AN APOLOGY FOR CARTEL DEATHS

A Former Addict Makes Reparations to Grieving Mexican Mothers.

The redhaired man who stepped onto the Olvera Street bandstand looked 
vaguely familiar, but it was his words that got my attention. John 
Whitaker, a 52year-old Santa Clarita resident, was addressing a rally 
to raise awareness of cartel violence in Mexico, and he started off 
by apologizing to the Mexican mothers he'd just heard speak about 
losing children in the drug wars.

Whitaker, a recovering addict, said he now realized that his drug use 
had no doubt had consequences south of the border, where cartel 
violence has cost thousands of lives. Speaking in English and then 
translating his own words into Spanish, Whitaker told the Mexican 
visitors he was there to ask forgiveness "if any of the drugs I used 
had anything to do" with any of their family members or anyone else 
being killed or kidnapped.

Mexican supply and U.S. demand are two chapters of the same story, 
but I'd never heard anyone make the connection more dramatically than 
Whitaker, who heads the L.A. chapter of Parents for Addiction 
Treatment and Healing. When I introduced myself after his speech, I 
couldn't shake the feeling that I'd seen him somewhere, and I found 
out why when I called later to set up an interview.

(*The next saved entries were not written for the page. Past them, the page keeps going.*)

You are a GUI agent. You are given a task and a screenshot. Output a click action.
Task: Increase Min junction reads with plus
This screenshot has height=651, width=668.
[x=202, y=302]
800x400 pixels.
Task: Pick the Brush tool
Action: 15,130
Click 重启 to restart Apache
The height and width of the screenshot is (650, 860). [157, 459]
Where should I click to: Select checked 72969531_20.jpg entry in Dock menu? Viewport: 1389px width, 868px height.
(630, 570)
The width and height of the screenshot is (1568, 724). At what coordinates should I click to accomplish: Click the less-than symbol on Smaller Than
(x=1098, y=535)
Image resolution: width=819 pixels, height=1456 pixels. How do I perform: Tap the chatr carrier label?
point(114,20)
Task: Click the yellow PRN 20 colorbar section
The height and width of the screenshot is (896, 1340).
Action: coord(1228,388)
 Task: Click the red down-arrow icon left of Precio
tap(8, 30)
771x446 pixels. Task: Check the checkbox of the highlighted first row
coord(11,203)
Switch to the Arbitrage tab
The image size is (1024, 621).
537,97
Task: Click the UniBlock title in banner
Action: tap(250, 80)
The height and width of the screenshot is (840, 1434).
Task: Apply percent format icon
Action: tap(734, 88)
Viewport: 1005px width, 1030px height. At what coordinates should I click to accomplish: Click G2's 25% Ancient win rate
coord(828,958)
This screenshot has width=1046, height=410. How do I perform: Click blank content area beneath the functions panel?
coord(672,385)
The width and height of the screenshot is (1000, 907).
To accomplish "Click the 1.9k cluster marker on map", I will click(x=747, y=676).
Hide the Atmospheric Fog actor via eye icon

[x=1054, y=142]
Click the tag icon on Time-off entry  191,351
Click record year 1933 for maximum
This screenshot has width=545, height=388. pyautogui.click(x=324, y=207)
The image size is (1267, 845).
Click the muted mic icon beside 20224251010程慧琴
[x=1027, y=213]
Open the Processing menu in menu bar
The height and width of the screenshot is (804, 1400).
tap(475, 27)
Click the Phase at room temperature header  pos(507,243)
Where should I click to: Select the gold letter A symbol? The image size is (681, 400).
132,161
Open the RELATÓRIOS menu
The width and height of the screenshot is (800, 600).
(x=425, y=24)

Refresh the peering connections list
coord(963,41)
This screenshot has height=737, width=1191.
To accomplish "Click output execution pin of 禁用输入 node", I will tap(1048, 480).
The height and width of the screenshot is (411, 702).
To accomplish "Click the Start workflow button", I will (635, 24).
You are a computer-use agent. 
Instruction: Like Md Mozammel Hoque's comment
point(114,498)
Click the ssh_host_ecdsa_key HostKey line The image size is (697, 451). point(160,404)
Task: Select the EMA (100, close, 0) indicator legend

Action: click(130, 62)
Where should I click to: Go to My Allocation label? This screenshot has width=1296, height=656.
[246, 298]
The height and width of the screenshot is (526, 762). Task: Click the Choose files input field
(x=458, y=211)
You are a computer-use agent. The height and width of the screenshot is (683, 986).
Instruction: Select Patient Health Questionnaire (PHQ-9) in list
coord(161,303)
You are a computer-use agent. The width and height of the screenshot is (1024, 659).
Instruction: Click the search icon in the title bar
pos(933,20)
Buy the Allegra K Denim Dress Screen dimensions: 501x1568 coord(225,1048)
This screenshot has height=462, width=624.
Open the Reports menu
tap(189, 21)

Many years ago, Whitaker was a child actor. One of his more memorable 
roles was on the TV series "Family Affair," in which actor Brian 
Keith was raising twins named Buffy and Jody with the help of a male 
nanny played by Sebastian Cabot.

"I was Jody," said Whitaker, 52, who started playing that role at age 6.

Several days after hearing him speak in the plaza, I drove to San 
Fernando to meet with Whitaker in his childhood home, where his 
mother still lives. His dad was a middle school teacher in Pacoima, 
he said, and his mother took care of John and seven siblings who were 
raised Mormon and sang in the same church attended by members of the 
Osmond family. In one performance, Whitaker, said, "I forgot the 
words to the second verse of" a song called "A Child of God." But he 
soldiered on, making up the words as he went.

Another congregant was impressed and introduced the Whitakers to a 
talent agency. Whitaker was soon doing TV commercials and helped 
avert world war in the movie "The Russians Are Coming, the Russians 
Are Coming" when he was rescued by a Russian sailor after dangling 
from a roof. Then came "Family Affair," followed by more work in TV 
and in Disney movies. But when he became a teenager, the job offers tailed off.

"Hollywood loves puppies," Whitaker said, "but it doesn't love 
puppies who become dogs."

In fact, Anissa Jones, who played Buffy in "Family Affair," never 
duplicated that success in later roles and died of a drug overdose in 1976.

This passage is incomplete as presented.